On February 15, 2022, the Premier Lacrosse League announced the inaugural class of the Professional Lacrosse Hall of Fame. In order to be eligible for selection, a player must:

- Be retired from professional play for at least three years
- Have played five seasons in MLL/PLL
- Be nominated by a member of the Hall of Fame committee and receive a 75 percent majority vote
Up until the creation of the Professional Lacrosse Hall of Fame there was no Hall of Fame for exclusively professional field lacrosse players. In February, 2023 Ryan Boyle was announced as the first member of the 2023 class. The remainder of the 2023 class was announced on March 23, 2023.

== Marketing ==
The league's media model radically differs from that of most North American professional sports leagues. A 2018 Sports Illustrated story on the then-prospective league pointed out that LeBron James' Instagram account "features virtually no clips of him playing basketball—those are the property of the NBA, meaning its owners." By contrast, the PLL open-sources its highlights, allowing players to freely use them to build their own personal brands. Additionally, PLL operates a full-time studio that produces other player-centered content.

== Broadcasting and sponsorship ==

Matches broadcast on U.S. television
| Season | NBC | NBCSN | ABC | ESPN | ESPN2 | Total |
|---|---|---|---|---|---|---|
| 2019 | 3 | 16 |  |  |  | 19/38 |
| 2020 | 4 | 13 |  |  |  | 17/20 |
| 2021 | 4 | 17 |  |  |  | 21/42 |
| 2022 |  |  | 3 | 3 | 6 | 12/47 |
| 2023 |  |  | 8 | 2 | 6 | 16/47 |
| 2024 |  |  | 8 | 3 | 6 | 17/47 |

The Premier Lacrosse League was broadcast by NBCUniversal between 2019 and 2021, with select matches, including the All-Star Game and playoffs, airing on their NBC and NBCSN television networks. All matches were streamed on NBC Sports Gold, and later Peacock. Paul Burmeister served as the host during gameday broadcasts, while commentary was provided by Ryan Boyle and Brendan Burke. NBCUniversal's broadcasts made use of skycams, shot speed sensors provided by SMT, and microphones that facilitated conversations between players and the commentary team during matches. From 2022 to 2025, the league is broadcast by The Walt Disney Company, with select games airing on their ABC, ESPN, and ESPN2 television networks, and all games streaming on ESPN+.

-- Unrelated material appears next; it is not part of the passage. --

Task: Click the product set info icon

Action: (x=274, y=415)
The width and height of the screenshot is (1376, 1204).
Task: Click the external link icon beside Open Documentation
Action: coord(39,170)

Champion manufactures jerseys and footwear for the league's teams, while Cascade Lacrosse provides helmets and STX provides additional equipment. The league's primary ticket outlet is Ticketmaster, who also hold the league's naming rights as the Premier Lacrosse League Powered by Ticketmaster. Vail Health's Howard Head Sports Medicine provides physical therapy services to athletes, while The Steadman Clinic provides healthcare and orthopedic services. In addition, Gatorade, Progressive, the Athletic Brewing Company, VukGripz, Cash App, Charlotte's Web, and Lexus have sponsored the league.

== Sixes tournament ==

On December 12, 2022, the PLL announced a new mini event, the 2023 Championship Series, which took place in late February 2023 at The St. James indoor stadium in Springfield, Virginia. The 2023 Championship Series featured the top four teams from the 2022 season. Those being: Whipsnakes LC, Chrome LC, Archers LC, and Atlas LC. They played with 12-man rosters (10 position players and 2 goalies) using modified lacrosse sixes rules. Each team played three round-robin games from Wednesday, February 22 through Friday, February 24 to determine seeding for the semifinals on Saturday, February 25. The winners advanced to the PLL Championship Series game on Sunday, February 26. The games were broadcast on ESPN2 and streaming on ESPN+ with the Championship game on ESPNU. The PLL Championship Series champions were Chrome LC who defeated the Atlas LC in the final 24–23. Atlas midfielder Romar Dennis won the Golden Stick Award.

In November 2023, it was announced that the PLL would host another championship series in February 2024 also at The St. James indoor stadium in Springfield, Virginia.